Extrait:
_____
Still life

Jia Zhang-Ke, 2007 (Chine)

Jia Zhangke documente par la fiction le gigantesque projet du barrage des Trois Gorges. Il filme les ruines, celles de la ville submergée, Fengjie, et celles de ses habitants. Il filme les mutations des territoires lentement inondés et de ces vies d’hommes qui apprennent à faire avec le fleuve artificiel, s’adaptent ou migrent.

La ville qui se noie, la triste vie des deux protagonistes que nous suivons (l’un cherche sa fille, l’autre son mari), les difficultés des entreprises locales et cette population à la recherche de petits boulots (dont participer à la casse de son propre habitat) établissent un constat assez navrant du projet de barrage. L’eau est partout, sous les pieds et à la bouche des personnages, elle sert aussi de lieu de passage pour les morts… L’eau apporte vie et mort, le barrage, lui, commence par apporter crise et destruction avant le développement espéré.
_____
Consignes:
• a. Pour chacune des affirmations suivantes, dites si l'extrait la confirme, par oui ou non, en citant les mots décisifs. (i) La ville submergée s'appelle Fengjie. (ii) Les deux protagonistes cherchent chacun leur fille. (iii) Le barrage apporte d'abord le développement.
• b. Reproduisez mot pour mot le passage de l'extrait qui commence par « Jia Zhang-Ke, 2007 » et se termine par « s’adaptent ou migrent. ».

Données fournies:
_____
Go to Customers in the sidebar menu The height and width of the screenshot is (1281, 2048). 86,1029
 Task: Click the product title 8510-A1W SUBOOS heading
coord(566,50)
_____
Réponses:
• a.
(i) Oui : « celles de la ville submergée, Fengjie ».
(ii) Non : « l’un cherche sa fille, l’autre son mari ».
(iii) Non : « le barrage, lui, commence par apporter crise et destruction avant le développement espéré ».

• b.
Jia Zhang-Ke, 2007 (Chine)

Jia Zhangke documente par la fiction le gigantesque projet du barrage des Trois Gorges. Il filme les ruines, celles de la ville submergée, Fengjie, et celles de ses habitants. Il filme les mutations des territoires lentement inondés et de ces vies d’hommes qui apprennent à faire avec le fleuve artificiel, s’adaptent ou migrent.